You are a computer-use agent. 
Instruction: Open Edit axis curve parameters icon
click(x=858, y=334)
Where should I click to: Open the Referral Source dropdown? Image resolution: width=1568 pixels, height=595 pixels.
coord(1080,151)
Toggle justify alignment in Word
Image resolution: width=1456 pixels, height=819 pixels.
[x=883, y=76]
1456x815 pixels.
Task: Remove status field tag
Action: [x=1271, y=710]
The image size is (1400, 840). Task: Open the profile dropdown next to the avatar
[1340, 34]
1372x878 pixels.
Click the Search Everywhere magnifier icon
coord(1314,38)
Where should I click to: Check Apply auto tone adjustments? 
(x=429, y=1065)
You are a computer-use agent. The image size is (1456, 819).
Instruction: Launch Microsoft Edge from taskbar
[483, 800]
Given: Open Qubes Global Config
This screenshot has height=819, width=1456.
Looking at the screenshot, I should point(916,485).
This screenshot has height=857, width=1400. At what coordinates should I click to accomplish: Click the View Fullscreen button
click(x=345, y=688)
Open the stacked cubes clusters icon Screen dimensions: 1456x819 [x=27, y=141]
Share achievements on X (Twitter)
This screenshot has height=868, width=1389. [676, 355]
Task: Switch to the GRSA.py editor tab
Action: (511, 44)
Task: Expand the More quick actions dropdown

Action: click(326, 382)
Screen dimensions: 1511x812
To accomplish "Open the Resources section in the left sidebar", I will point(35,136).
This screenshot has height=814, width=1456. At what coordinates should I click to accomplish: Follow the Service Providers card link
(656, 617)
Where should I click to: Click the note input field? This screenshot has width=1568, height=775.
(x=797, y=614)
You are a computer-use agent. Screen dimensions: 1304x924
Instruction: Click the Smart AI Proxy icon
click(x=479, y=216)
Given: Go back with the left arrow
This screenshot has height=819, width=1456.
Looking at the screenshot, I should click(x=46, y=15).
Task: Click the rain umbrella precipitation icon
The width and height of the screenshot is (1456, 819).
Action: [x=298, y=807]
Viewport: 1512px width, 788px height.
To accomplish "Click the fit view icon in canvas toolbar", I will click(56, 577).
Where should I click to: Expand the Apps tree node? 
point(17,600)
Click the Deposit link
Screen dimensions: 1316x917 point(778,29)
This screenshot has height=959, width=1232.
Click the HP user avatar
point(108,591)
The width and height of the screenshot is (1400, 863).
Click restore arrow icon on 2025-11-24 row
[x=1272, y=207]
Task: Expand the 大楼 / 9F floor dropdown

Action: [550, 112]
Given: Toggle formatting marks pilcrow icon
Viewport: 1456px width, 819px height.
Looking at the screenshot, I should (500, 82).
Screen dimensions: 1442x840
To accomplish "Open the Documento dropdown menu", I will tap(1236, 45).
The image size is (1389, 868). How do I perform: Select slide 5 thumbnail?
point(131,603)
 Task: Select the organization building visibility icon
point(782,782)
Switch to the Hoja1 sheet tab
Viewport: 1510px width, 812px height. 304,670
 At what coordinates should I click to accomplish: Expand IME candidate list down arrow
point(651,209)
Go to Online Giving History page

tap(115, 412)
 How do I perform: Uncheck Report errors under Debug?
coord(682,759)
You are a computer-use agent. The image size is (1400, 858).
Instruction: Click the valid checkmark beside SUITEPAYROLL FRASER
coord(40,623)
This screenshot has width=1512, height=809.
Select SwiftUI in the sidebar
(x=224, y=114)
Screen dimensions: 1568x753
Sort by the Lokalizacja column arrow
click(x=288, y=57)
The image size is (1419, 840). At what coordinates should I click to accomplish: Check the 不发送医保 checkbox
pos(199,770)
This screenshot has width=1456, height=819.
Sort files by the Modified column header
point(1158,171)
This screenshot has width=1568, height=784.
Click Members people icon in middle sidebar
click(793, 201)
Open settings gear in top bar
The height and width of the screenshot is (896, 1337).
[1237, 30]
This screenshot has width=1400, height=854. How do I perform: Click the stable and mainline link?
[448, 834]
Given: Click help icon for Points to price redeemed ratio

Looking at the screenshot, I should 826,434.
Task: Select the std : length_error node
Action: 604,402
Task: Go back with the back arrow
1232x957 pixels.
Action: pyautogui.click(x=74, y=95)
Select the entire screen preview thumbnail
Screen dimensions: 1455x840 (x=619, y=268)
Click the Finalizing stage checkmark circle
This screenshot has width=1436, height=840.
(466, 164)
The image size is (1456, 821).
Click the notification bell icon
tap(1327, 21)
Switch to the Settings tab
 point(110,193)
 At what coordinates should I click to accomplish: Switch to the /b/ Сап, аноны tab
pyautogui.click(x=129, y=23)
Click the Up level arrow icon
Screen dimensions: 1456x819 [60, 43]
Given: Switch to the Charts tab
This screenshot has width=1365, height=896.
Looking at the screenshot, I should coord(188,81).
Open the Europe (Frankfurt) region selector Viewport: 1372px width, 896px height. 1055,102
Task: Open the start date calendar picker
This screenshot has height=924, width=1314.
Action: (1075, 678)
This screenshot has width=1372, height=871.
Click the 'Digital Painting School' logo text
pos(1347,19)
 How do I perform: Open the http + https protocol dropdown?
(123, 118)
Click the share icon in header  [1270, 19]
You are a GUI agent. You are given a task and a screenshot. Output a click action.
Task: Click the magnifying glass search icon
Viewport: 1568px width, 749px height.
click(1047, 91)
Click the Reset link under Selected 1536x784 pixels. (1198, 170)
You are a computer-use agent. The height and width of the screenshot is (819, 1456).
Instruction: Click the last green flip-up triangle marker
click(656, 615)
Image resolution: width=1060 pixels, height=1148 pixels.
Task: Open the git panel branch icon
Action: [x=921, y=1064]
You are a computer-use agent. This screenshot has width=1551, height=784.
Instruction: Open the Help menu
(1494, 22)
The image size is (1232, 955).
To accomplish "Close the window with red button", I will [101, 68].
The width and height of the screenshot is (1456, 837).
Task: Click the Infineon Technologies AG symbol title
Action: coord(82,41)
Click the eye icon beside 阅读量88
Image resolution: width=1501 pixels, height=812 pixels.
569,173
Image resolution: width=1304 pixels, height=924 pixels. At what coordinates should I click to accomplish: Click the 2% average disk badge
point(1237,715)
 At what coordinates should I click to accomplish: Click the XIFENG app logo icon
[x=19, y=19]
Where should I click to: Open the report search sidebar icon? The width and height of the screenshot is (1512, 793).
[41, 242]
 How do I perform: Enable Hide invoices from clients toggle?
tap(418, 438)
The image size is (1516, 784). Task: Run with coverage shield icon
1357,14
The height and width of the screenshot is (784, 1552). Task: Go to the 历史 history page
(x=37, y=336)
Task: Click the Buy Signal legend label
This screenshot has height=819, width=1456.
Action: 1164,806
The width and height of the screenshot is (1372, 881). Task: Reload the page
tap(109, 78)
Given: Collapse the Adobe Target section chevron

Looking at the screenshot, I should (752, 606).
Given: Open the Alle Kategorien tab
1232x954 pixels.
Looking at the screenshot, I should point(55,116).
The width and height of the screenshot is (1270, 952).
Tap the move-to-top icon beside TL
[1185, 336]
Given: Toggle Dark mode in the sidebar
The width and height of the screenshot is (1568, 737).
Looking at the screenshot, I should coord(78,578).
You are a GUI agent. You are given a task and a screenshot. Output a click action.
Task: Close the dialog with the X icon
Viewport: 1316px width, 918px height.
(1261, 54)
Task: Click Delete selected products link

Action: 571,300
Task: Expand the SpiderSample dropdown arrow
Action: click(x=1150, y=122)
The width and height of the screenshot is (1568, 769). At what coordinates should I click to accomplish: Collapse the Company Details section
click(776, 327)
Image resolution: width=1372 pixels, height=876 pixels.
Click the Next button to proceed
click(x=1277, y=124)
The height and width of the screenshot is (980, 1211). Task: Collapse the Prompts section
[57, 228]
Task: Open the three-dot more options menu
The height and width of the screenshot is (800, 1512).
*-*-*
▶ _WORK TO COMPLETE_: Reproduce only the lines above spanning from the line containing "Select the entire screen preview thumbnail" through the line containing "The image size is (1232, 955).", word for word.

▶ _EXERCISE SOLUTION_:
Select the entire screen preview thumbnail
Screen dimensions: 1455x840 (x=619, y=268)
Click the Finalizing stage checkmark circle
This screenshot has width=1436, height=840.
(466, 164)
The image size is (1456, 821).
Click the notification bell icon
tap(1327, 21)
Switch to the Settings tab
 point(110,193)
 At what coordinates should I click to accomplish: Switch to the /b/ Сап, аноны tab
pyautogui.click(x=129, y=23)
Click the Up level arrow icon
Screen dimensions: 1456x819 [60, 43]
Given: Switch to the Charts tab
This screenshot has width=1365, height=896.
Looking at the screenshot, I should coord(188,81).
Open the Europe (Frankfurt) region selector Viewport: 1372px width, 896px height. 1055,102
Task: Open the start date calendar picker
This screenshot has height=924, width=1314.
Action: (1075, 678)
This screenshot has width=1372, height=871.
Click the 'Digital Painting School' logo text
pos(1347,19)
 How do I perform: Open the http + https protocol dropdown?
(123, 118)
Click the share icon in header  [1270, 19]
You are a GUI agent. You are given a task and a screenshot. Output a click action.
Task: Click the magnifying glass search icon
Viewport: 1568px width, 749px height.
click(1047, 91)
Click the Reset link under Selected 1536x784 pixels. (1198, 170)
You are a computer-use agent. The height and width of the screenshot is (819, 1456).
Instruction: Click the last green flip-up triangle marker
click(656, 615)
Image resolution: width=1060 pixels, height=1148 pixels.
Task: Open the git panel branch icon
Action: [x=921, y=1064]
You are a computer-use agent. This screenshot has width=1551, height=784.
Instruction: Open the Help menu
(1494, 22)
The image size is (1232, 955).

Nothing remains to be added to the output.